(Collected data)
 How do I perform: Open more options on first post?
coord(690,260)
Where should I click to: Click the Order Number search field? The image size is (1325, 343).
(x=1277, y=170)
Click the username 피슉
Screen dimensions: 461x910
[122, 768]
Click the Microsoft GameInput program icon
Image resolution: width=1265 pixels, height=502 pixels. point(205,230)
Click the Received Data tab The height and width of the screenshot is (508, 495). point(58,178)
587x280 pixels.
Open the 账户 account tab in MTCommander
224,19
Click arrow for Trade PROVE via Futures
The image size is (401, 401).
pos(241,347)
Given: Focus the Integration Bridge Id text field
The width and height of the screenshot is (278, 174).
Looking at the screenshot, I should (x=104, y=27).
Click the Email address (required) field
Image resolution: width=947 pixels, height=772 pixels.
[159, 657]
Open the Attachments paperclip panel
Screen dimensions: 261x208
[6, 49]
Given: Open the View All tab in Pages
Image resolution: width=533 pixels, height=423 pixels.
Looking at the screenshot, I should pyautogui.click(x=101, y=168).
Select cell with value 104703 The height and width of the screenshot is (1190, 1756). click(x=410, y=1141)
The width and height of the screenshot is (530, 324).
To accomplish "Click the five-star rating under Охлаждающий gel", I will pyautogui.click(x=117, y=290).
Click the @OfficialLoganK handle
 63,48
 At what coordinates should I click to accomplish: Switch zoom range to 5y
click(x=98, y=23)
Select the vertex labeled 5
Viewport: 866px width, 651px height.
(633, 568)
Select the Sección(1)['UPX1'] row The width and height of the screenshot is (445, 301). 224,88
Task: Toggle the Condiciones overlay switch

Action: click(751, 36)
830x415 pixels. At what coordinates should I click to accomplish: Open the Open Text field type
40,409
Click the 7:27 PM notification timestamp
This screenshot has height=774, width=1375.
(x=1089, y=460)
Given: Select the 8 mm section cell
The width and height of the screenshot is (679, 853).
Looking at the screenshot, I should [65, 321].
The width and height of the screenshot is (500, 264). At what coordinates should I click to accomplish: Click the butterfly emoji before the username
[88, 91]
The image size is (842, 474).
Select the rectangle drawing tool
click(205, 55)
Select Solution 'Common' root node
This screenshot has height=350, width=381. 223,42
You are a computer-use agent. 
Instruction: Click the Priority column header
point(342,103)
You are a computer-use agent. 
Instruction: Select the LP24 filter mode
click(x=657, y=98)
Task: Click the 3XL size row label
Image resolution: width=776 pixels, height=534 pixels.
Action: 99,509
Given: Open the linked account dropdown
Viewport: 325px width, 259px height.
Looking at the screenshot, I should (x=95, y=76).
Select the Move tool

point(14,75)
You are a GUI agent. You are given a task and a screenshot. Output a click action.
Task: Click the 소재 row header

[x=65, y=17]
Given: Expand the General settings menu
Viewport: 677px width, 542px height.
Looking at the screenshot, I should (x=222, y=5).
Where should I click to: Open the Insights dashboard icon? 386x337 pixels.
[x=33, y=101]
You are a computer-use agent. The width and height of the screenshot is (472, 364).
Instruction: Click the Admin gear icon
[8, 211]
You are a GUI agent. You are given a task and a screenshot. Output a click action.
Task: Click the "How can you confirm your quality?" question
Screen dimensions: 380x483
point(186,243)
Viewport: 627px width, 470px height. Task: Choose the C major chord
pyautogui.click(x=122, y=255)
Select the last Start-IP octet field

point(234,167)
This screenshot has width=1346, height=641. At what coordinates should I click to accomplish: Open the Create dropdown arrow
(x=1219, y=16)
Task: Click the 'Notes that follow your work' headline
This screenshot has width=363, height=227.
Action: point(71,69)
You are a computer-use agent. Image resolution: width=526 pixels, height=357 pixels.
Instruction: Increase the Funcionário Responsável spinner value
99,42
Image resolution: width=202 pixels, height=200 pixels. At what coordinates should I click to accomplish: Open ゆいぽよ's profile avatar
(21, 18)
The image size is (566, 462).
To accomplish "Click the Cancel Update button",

■ ACTIVITY ■
Reproduce the lines of the entries above from the one with "Instruction: Select the LP24 filter mode" to the one with "You are a computer-use agent. The", both included, exactly and without any other line.

■ ANSWER TO THIS EXERCISE ■
Instruction: Select the LP24 filter mode
click(x=657, y=98)
Task: Click the 3XL size row label
Image resolution: width=776 pixels, height=534 pixels.
Action: 99,509
Given: Open the linked account dropdown
Viewport: 325px width, 259px height.
Looking at the screenshot, I should (x=95, y=76).
Select the Move tool

point(14,75)
You are a GUI agent. You are given a task and a screenshot. Output a click action.
Task: Click the 소재 row header

[x=65, y=17]
Given: Expand the General settings menu
Viewport: 677px width, 542px height.
Looking at the screenshot, I should (x=222, y=5).
Where should I click to: Open the Insights dashboard icon? 386x337 pixels.
[x=33, y=101]
You are a computer-use agent. The width and height of the screenshot is (472, 364).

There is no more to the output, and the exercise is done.